··· Exercise inputs ···

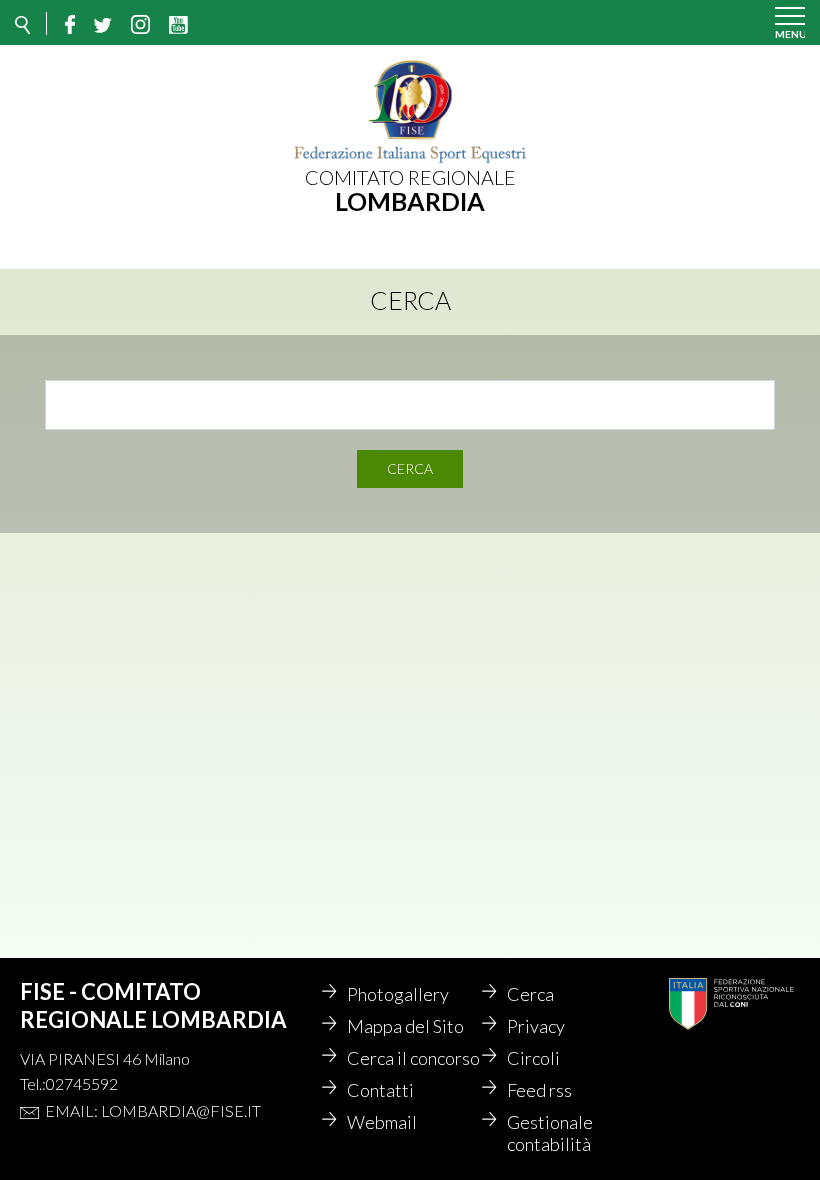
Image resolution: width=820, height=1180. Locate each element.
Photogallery (398, 994)
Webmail (382, 1122)
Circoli (533, 1058)
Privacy (536, 1026)
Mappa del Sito (405, 1026)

···

-- Task to complete --
The records above, minus their pictures, are to be returned word for word.

-- Response box --
Image resolution: width=820, height=1180. Locate each element.
Photogallery (398, 994)
Webmail (382, 1122)
Circoli (533, 1058)
Privacy (536, 1026)
Mappa del Sito (405, 1026)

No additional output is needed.